* _BRIEF A_
Answer these questions using the text on Peary's 1909 expedition, labeling each answer (i), (ii), or (iii).
(i) How many of his toes did Peary lose during his attempts?
(ii) In what year did Sir Wally Herbert reach the North Pole?
(iii) How many days before Peary's return to New York had most of America heard Cook's news?
* _BRIEF B_
Rewrite the passage in the text on Peary's 1909 expedition starting with "Ever since Peary’s" and going on through "day after Peary.", with "legendary" swapped for "famous".
* _BRIEF C_
Sum up the text on Peary's 1909 expedition in three sentences.

The 2005 Expedition
Polar Controversy
Peary's 1909 Expedition

Who was the first person to stand at the North Pole?

There are many theories, but nobody knows for sure. It is the greatest mystery in the history of polar exploration. There are many people who believe that it was the American, Commander Robert E. Peary, who claimed to have reached the North Pole on April 6 1909. Along with the African-American Matthew Henson, four Inuit men and 40 dogs, Peary said that he reached the Pole after a journey of 413 nautical miles across the most hostile environment on the planet.

Peary had sacrificed 23 years of his life during various attempts to achieve his ultimate ambition and lost eight of his toes in the process. And then at the ripe old ago of 52, he announced that he had reached his goal in just 37 days.

Above : Peary’s sled teams work their way north

Expecting to be hailed a national hero back home, Peary returned to New York to find that most of America had only 5 days previously heard the news that his great rival Dr Frederick Cook had beaten him to the Pole on a separate expedition. Although Cook was eventually proven to be a fraud (he also faked the first ascent of Mt McKinley in Alaska before being imprisoned for fraudulent business activities), the huge public scepticism that arose during the fierce Peary-Cook controversy has never really died down.

Ever since Peary’s death in 1920, polar historians and modern-day explorers have questioned the legitimacy of his claim. The North Pole was left alone for decades until 1969, when the legendary British explorer Sir Wally Herbert arrived at the Pole exactly 60 years to the day after Peary.

In 1985 Herbert was given unique access to Peary’s expedition journal by the National Geographical Society, the custodians of the Peary archives, and by the Peary family. He spent three painstaking years collecting evidence that they hoped would prove once and for all that his 1909 expedition was successful. The outcome was not what they expected.

* _DATASET RECORDS_
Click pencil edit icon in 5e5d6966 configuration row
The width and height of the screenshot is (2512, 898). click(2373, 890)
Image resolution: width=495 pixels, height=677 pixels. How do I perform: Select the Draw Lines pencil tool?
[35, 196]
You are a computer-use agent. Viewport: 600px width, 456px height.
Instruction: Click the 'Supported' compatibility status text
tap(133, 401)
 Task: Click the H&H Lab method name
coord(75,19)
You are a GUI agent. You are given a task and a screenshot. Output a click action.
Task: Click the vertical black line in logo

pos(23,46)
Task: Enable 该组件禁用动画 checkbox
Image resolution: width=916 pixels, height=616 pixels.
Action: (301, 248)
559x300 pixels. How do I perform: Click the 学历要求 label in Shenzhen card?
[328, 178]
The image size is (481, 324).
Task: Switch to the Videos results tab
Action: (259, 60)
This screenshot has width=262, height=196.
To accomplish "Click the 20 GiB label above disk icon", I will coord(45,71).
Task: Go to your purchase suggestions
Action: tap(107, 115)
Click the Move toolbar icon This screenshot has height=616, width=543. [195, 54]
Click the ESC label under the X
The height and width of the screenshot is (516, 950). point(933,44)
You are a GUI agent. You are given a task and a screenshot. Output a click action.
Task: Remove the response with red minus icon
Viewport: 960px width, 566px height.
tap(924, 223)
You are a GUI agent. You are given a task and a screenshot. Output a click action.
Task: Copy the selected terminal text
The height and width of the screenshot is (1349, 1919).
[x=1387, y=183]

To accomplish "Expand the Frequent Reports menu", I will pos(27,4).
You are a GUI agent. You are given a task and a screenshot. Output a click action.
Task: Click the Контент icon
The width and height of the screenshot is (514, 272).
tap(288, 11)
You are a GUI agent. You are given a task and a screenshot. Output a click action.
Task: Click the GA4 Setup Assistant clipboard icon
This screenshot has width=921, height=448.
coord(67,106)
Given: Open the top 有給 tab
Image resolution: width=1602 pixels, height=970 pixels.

* _EXERCISE ANSWER A_
(i) Eight
(ii) 1969
(iii) 5 days

* _EXERCISE ANSWER B_
Ever since Peary’s death in 1920, polar historians and modern-day explorers have questioned the legitimacy of his claim. The North Pole was left alone for decades until 1969, when the famous British explorer Sir Wally Herbert arrived at the Pole exactly 60 years to the day after Peary.

* _EXERCISE ANSWER C_
Commander Robert E. Peary claimed to have reached the North Pole on April 6, 1909, but nobody knows for sure who first stood there. On his return, he found that America had already heard that his rival Dr. Frederick Cook had beaten him, and the doubt raised by their dispute has never died down. After Peary's death in 1920, his claim was questioned, and in 1985 Sir Wally Herbert spent three years studying Peary's journal, with a result no one expected.